- [DATA LISTING]:
- - - - -

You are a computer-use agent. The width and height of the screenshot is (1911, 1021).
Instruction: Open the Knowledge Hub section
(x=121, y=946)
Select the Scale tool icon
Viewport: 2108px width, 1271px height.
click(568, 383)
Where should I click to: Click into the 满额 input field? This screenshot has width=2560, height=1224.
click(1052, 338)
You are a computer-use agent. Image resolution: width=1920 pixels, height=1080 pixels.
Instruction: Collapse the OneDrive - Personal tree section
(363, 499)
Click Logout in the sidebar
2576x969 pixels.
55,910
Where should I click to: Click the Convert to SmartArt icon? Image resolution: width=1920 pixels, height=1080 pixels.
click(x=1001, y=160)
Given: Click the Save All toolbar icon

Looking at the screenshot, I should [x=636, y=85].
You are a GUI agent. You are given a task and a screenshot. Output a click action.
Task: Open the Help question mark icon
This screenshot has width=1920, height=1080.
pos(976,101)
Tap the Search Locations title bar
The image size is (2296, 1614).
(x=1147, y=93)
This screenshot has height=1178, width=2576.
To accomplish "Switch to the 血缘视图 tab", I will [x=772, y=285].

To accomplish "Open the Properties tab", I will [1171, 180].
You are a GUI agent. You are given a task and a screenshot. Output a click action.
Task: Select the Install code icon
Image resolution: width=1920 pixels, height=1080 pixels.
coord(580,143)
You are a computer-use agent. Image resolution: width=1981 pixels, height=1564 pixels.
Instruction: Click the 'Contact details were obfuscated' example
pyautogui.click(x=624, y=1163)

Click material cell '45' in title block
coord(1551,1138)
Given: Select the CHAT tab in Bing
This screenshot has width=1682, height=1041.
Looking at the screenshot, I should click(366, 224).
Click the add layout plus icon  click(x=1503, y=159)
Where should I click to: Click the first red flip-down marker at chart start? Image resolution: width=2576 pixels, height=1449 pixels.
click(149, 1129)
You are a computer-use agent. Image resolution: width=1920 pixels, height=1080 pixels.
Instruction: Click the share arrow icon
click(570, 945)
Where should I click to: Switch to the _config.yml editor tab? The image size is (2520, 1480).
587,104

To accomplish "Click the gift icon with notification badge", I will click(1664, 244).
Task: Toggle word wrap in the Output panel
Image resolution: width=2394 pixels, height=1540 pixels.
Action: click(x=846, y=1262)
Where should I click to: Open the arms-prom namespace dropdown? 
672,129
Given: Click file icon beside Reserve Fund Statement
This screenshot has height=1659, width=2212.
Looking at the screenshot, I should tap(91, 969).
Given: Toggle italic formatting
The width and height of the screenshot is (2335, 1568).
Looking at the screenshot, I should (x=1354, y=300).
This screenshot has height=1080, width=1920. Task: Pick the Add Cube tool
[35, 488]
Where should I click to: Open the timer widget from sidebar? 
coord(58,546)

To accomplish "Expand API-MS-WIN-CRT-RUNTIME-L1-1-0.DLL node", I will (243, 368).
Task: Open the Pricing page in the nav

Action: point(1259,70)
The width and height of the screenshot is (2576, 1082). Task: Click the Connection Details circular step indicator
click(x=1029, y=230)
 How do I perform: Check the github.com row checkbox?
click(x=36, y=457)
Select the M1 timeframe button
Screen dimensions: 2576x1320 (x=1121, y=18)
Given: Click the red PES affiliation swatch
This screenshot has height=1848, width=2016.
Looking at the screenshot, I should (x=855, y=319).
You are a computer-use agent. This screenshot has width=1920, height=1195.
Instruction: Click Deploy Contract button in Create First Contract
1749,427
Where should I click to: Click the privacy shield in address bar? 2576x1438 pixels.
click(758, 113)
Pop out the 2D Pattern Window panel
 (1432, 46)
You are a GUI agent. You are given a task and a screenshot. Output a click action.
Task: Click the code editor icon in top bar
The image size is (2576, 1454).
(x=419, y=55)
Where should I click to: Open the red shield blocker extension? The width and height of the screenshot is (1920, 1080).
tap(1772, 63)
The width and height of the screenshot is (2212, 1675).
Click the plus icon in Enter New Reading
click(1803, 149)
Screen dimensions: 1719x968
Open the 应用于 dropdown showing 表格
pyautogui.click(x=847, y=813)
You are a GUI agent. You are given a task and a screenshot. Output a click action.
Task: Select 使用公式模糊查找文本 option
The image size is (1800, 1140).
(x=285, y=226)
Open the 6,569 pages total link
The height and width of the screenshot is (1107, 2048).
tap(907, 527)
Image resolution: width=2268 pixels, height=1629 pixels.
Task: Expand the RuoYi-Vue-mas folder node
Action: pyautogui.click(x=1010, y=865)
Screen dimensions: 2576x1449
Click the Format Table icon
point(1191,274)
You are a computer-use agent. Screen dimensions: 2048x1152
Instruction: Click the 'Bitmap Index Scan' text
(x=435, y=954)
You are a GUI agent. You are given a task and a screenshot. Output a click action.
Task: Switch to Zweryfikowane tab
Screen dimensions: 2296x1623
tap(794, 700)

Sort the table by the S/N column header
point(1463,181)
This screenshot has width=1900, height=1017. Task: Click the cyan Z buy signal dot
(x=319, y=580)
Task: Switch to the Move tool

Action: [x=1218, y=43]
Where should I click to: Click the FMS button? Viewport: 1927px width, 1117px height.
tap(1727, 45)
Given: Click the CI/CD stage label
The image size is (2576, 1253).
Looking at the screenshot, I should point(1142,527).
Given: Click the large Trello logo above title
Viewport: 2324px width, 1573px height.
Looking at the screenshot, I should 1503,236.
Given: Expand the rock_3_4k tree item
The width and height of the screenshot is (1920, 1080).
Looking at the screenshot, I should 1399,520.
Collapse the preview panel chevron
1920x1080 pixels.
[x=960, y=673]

- - - - -

- [INSTRUCTIONS TO FOLLOW]:
In the records above, find the line with "Where should I click to: Click the Convert"; write out exactly that line and each one after it, stopping after the line with "Task: Toggle word wrap in the Output panel".

- [EXERCISE RESULT]:
Where should I click to: Click the Convert to SmartArt icon? Image resolution: width=1920 pixels, height=1080 pixels.
click(x=1001, y=160)
Given: Click the Save All toolbar icon

Looking at the screenshot, I should [x=636, y=85].
You are a GUI agent. You are given a task and a screenshot. Output a click action.
Task: Open the Help question mark icon
This screenshot has width=1920, height=1080.
pos(976,101)
Tap the Search Locations title bar
The image size is (2296, 1614).
(x=1147, y=93)
This screenshot has height=1178, width=2576.
To accomplish "Switch to the 血缘视图 tab", I will [x=772, y=285].

To accomplish "Open the Properties tab", I will [1171, 180].
You are a GUI agent. You are given a task and a screenshot. Output a click action.
Task: Select the Install code icon
Image resolution: width=1920 pixels, height=1080 pixels.
coord(580,143)
You are a computer-use agent. Image resolution: width=1981 pixels, height=1564 pixels.
Instruction: Click the 'Contact details were obfuscated' example
pyautogui.click(x=624, y=1163)

Click material cell '45' in title block
coord(1551,1138)
Given: Select the CHAT tab in Bing
This screenshot has width=1682, height=1041.
Looking at the screenshot, I should click(366, 224).
Click the add layout plus icon  click(x=1503, y=159)
Where should I click to: Click the first red flip-down marker at chart start? Image resolution: width=2576 pixels, height=1449 pixels.
click(149, 1129)
You are a computer-use agent. Image resolution: width=1920 pixels, height=1080 pixels.
Instruction: Click the share arrow icon
click(570, 945)
Where should I click to: Switch to the _config.yml editor tab? The image size is (2520, 1480).
587,104

To accomplish "Click the gift icon with notification badge", I will click(1664, 244).
Task: Toggle word wrap in the Output panel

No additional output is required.